In the end it came to that. After extensive negotiations through the last six months of 1922, the Acadia Board of Governors declared on 16 February 1923 that it did not want to enter such a federation. Acadia’s withdrawal took the life out of the project. Mount Allison was doubtful. St. Francis Xavier had been doubtful from the start. The only college that now had any interest was King’s and that was because of necessity. Carnegie offered money for King’s to rebuild provided it did so on the Dalhousie campus. That was agreed to between King’s and Dalhousie on 1 September 1923. But by 1925 the rest of the university federation was virtually dead, and it would not be revived soon. Dalhousie would now go on with its own life, on its own campus, with King’s College buildings going up on the northwest corner, the only reminder of the three years of work Dalhousie had put into university federation.

 

Notes to Introduction
1. Boris Petrovich Babkin (1877-1950) left Dalhousie in 1928 to become McGill’s research professor of physiology. His essay “How I came to Dalhousie” was written in 1934 and comes from the McGill University Archives. It was brought to my attention by Professor David Sutherland of Dalhousie, for whose perspicacity I am grateful.

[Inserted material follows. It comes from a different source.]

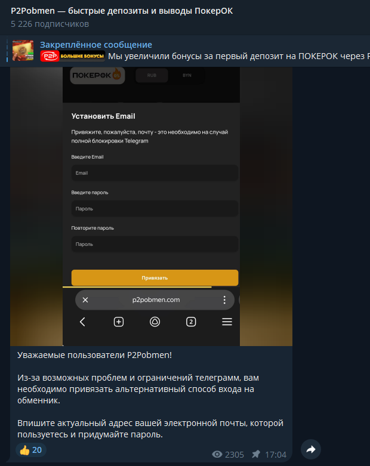
Task: Click the Повторите пароль password field
Action: pos(155,244)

2. The railway train story is reported in the Halifax Morning Herald, 2 Dec. 1878. The statistics are from M.C. Urquhart and K.A.H. Buckley, Historical Statistics of Canada (Toronto 1965) and from Paul Axelrod, Making a Middle Class: Student Life in English Canada during the Thirties (Montreal and Kingston 1990), pp. 8-9.
3. The argument is developed in Paul Axelrod, Making a Middle Class: Student Life in English Canada during the Thirties (Montreal and Kingston 1990), pp. 10-11.

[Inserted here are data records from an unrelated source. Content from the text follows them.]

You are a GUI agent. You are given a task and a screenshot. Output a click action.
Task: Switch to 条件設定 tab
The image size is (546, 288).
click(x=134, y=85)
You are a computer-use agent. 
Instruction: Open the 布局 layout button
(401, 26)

4. A vivacious history of the changes is Frederick Lewis Allen, Only Yesterday (New York 1931). The issues of the Halifax Chronicle and Herald of the 1920s and 1930s are deliciously instructive. The Chronicle in June 1931 has the Lifebuoy advertisements.
5. For Dalhousie’s isolation, see John Willis, A History of Dalhousie Law School (Toronto 1979), p. 103.
6. See James L. Bennet, Jim Bennet’s Verse (Halifax 1979), “I remember - Sometimes,” reprinted here with the kind permission of Jim Bennet.
7. Halifax currency had become by 1820 a working standard and it gradually spread to the other British North American colonies. £1 Halifax currency equaled $4 American. Thus a shilling (£1=20 shillings) was the same as 20 cents. The Newfoundland 20-cent piece, still prevalent in 1949, is a remnant of this old system. The pound sterling was worth $4.86.
8. MacMechan’s Private Journals, 28 Mar. 1922; 6 Apr. 1922, Archibald MacMechan Fonds, Dalhousie University Archives.